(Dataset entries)

:::::

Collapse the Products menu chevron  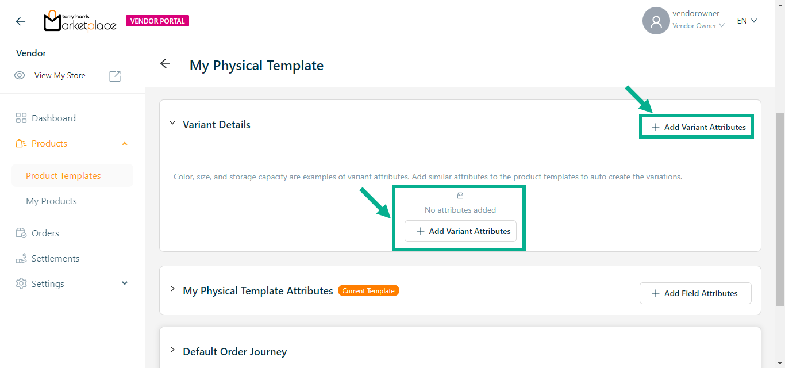(x=125, y=144)
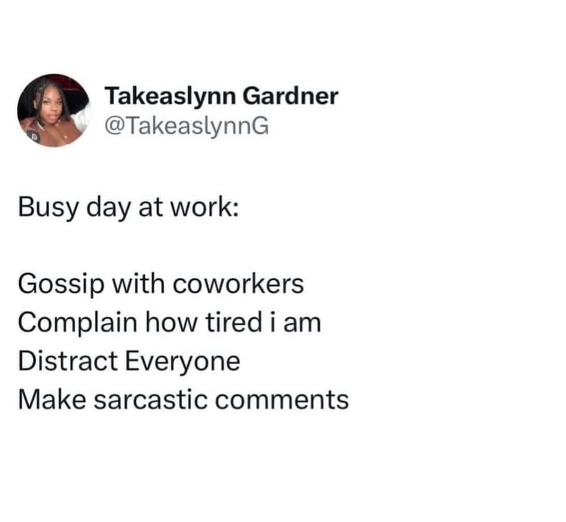The image size is (566, 522).
Task: Click the "Busy day at work:" line
Action: 128,207
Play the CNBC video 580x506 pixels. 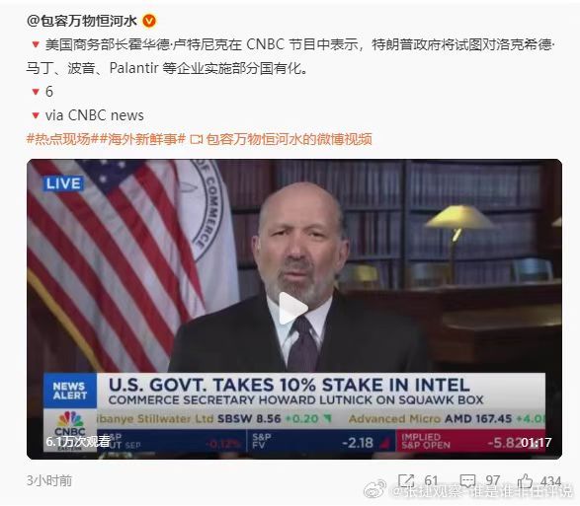click(x=293, y=309)
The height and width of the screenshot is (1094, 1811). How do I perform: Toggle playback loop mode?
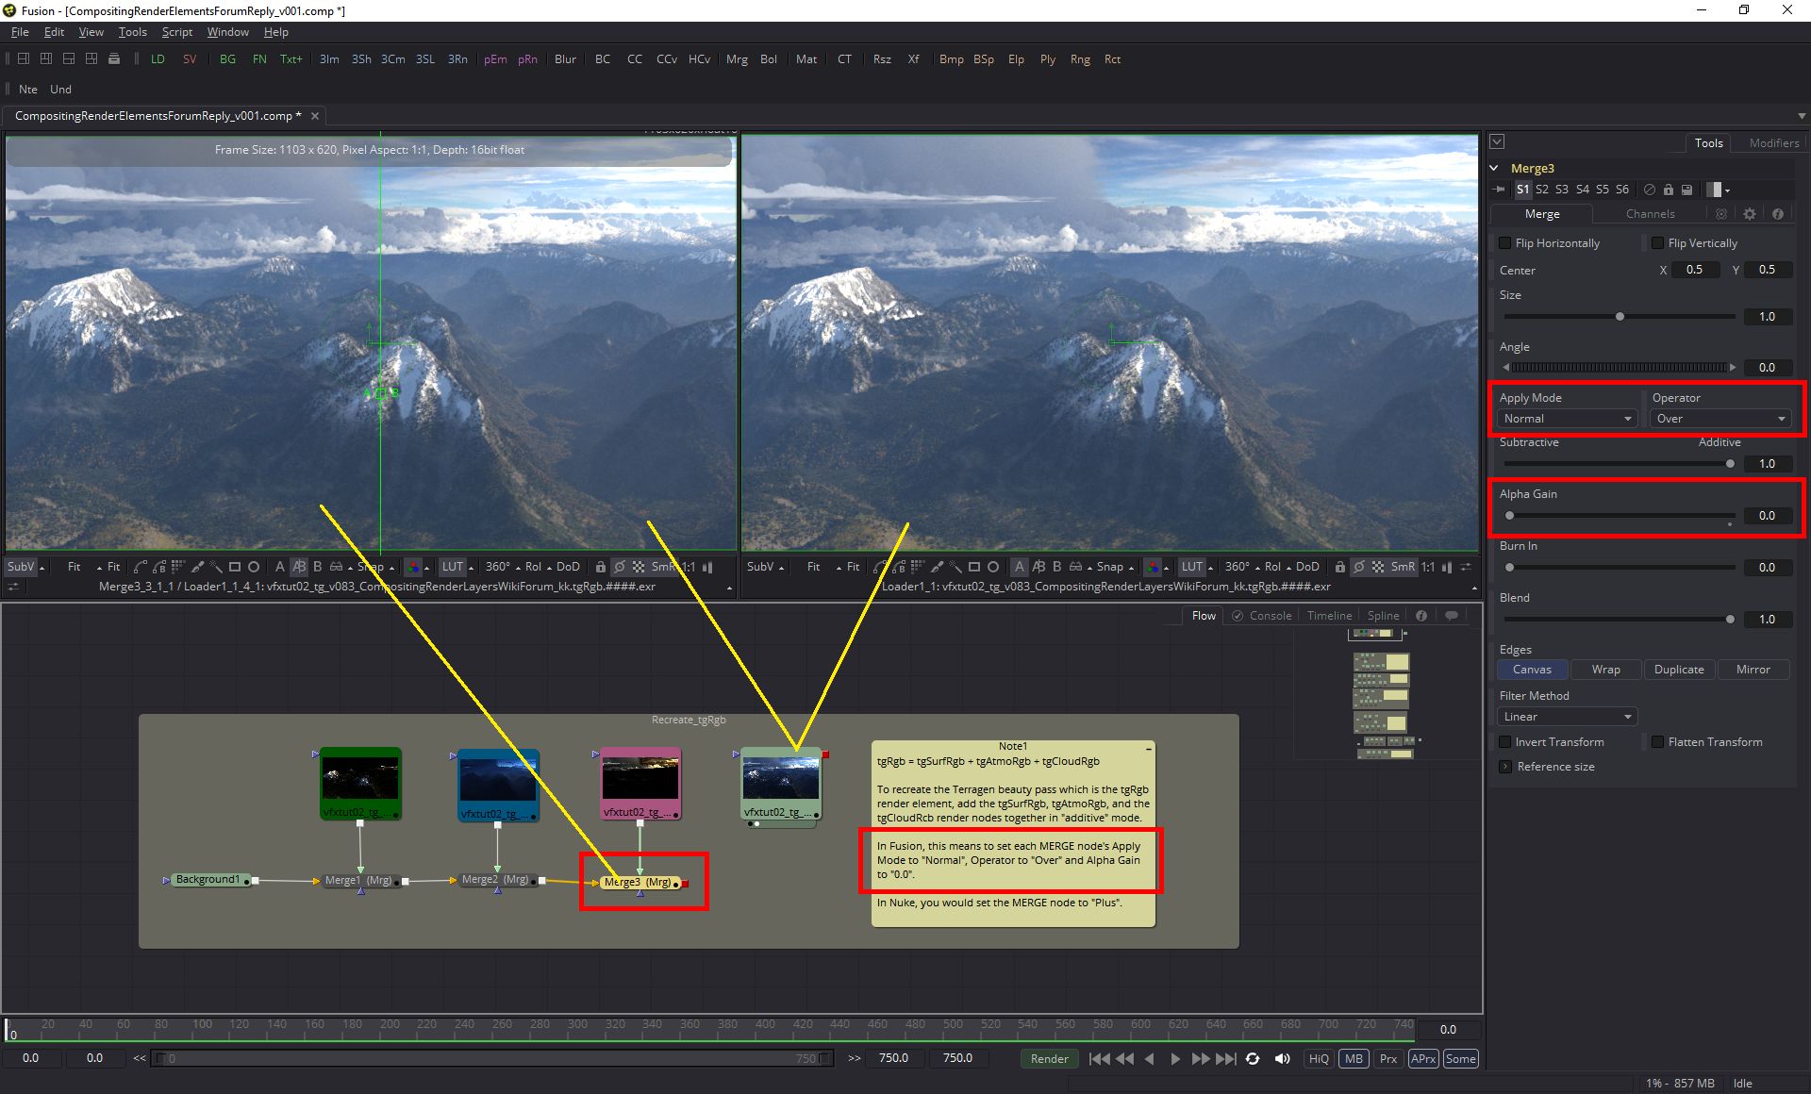[1253, 1058]
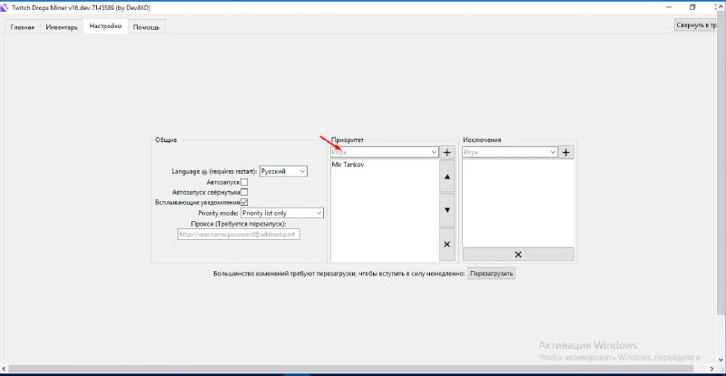Move selected priority item up

click(x=446, y=177)
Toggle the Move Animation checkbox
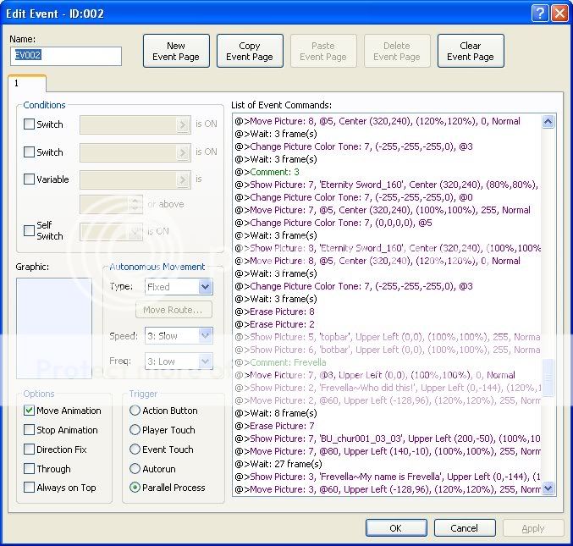Screen dimensions: 573x546 tap(30, 411)
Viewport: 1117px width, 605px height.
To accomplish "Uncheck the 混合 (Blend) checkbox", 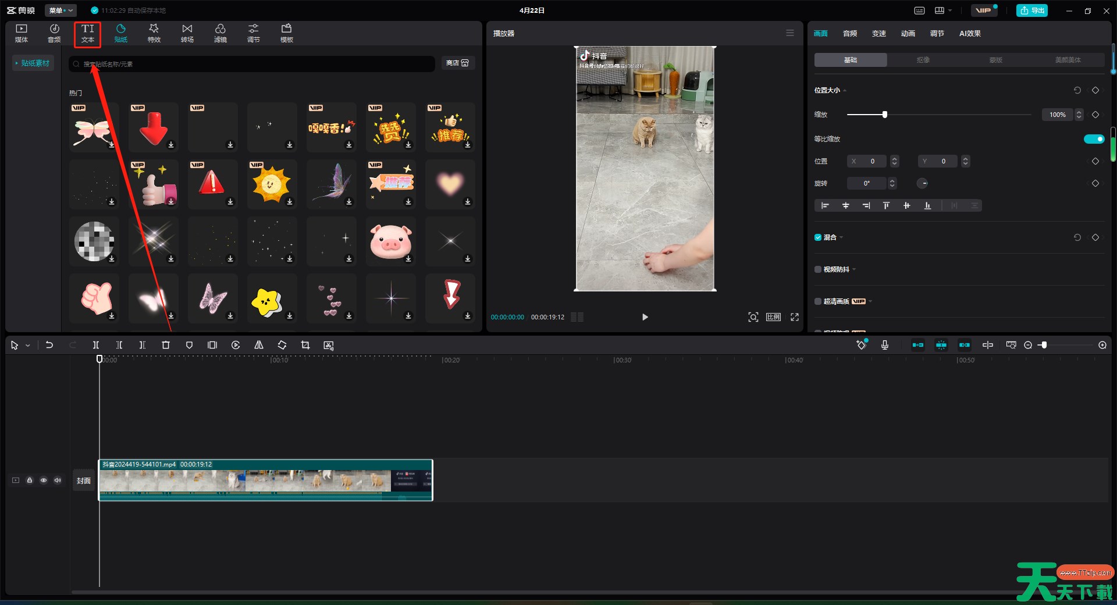I will pyautogui.click(x=818, y=237).
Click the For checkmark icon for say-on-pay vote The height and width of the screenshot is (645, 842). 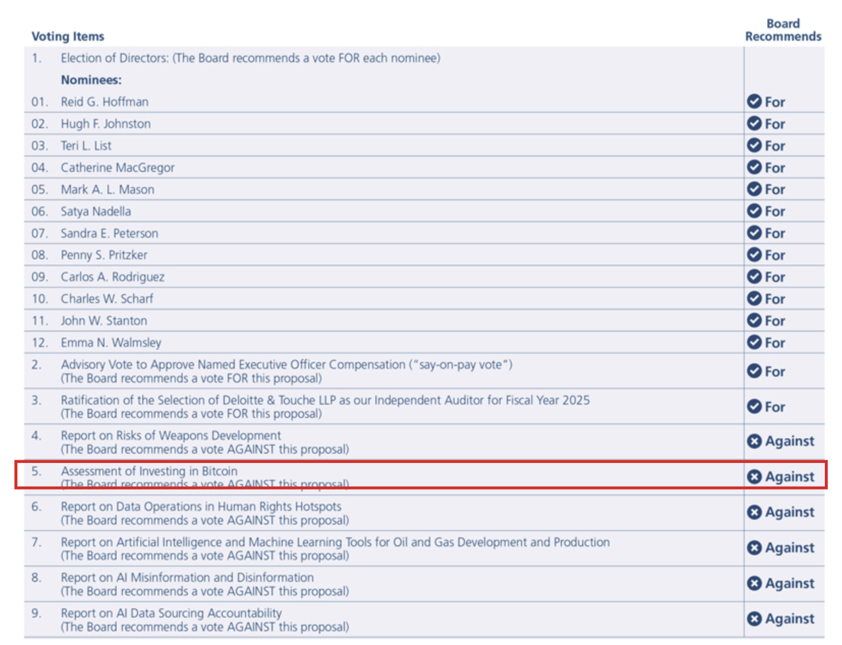pos(754,371)
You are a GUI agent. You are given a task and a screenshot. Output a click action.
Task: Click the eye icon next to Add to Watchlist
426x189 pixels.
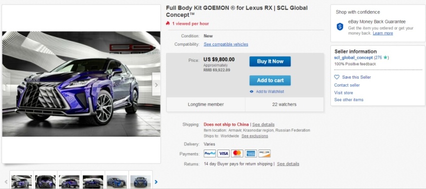(x=252, y=92)
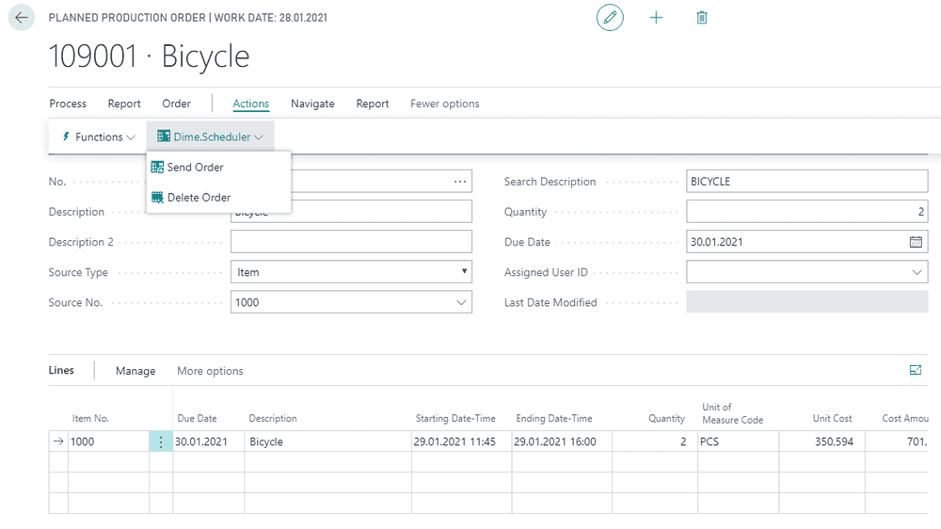Collapse the Dime.Scheduler menu button
The width and height of the screenshot is (941, 529).
point(211,136)
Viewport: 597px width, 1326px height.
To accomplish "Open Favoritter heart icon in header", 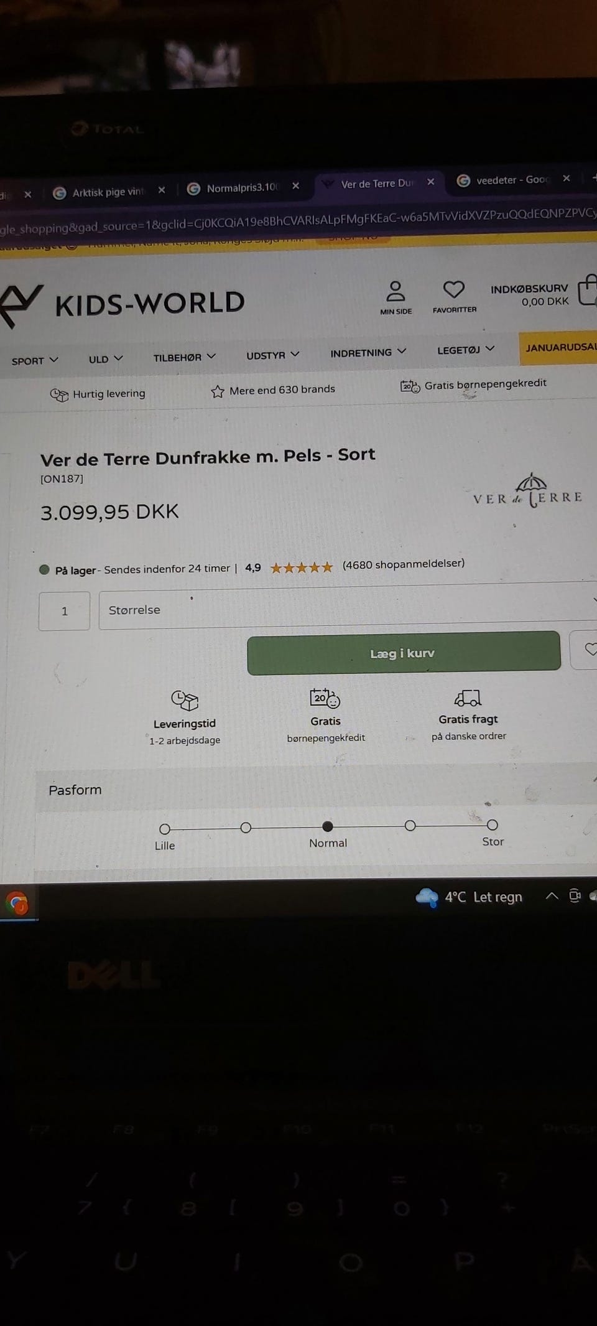I will click(453, 289).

:::::

* [Description of the task] Lines above containing "Viewport": give their number only.

* [Result of the exercise] 2